April 10 – July 19, 2009
The Guggenheim
1071 Fifth Avenue
New York, NY USA 10128

In Aranda’s presentation, four conceptually related works propose an alternative notion of temporal experience as a shifting and unquantifiable state, liberated from rigid conventions of measurement.

[Tim says]
In case you can’t tell yet, my event calendar is usually determined by the artists that surround me.  Julieta Aranda is one of the artists behind e-flux and an editor for their journal, although I have not seen much of her given that she has been installing this show, finally opening on Friday.  Tyler Coburn mentioned Julieta Aranda as an artist to watch in the March issue of Art Review.
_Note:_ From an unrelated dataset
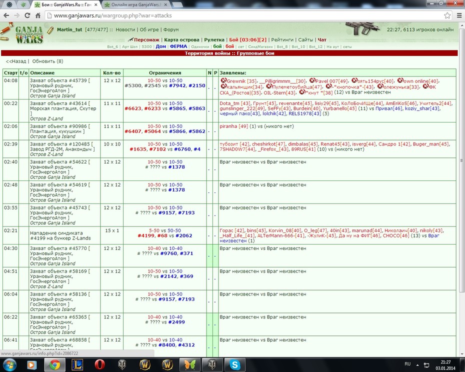The width and height of the screenshot is (465, 372).
Task: Open Skype from the taskbar
Action: pos(235,365)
  • You are Young: New Sculptures by Ali Bailey

    7-10pm
    GOLDEN
    816 W Newport
    Chicago, IL 60657

    “Ali Bailey’s most recent work describes fictional scenarios that hint to a collective memory or experience while addressing multiple themes of chance, failure, melancholy and loss. Bailey’s body of work utilizes a wide range of materials from industrial plastics and polyurethanes, to plaster, oil paint, and found materials. In a similar vein as Chicago artist Tony Tasset, Bailey forces one to consider the history of sculpture: carving, forming, molding, and the ready-made. Bailey uses his own symbols of adolescence and transience to reveal a tension between a unique experience and a shared consciousness.” via the gallery’s press release

    Saturday

  • Unbuilt Roads Presented by Hans Ulrich Obrist

    OPENING Sat. April 11, 2009
    6-8PM

    e-flux
    41 Essex Street
    NYC NY 10002

    Based on the book Unbuilt Roads:107 Unrealised Projects, Hatje Cantz (1997)
    edited by Hans Ulrich Obrist and Guy Tortosa

    From the e-flux announcement:
    From April 10 to July 19, 2009, the Guggenheim Museum will inaugurate Intervals, a new contemporary art series, with a multipart installation by Julieta Aranda (b. 1975, Mexico City).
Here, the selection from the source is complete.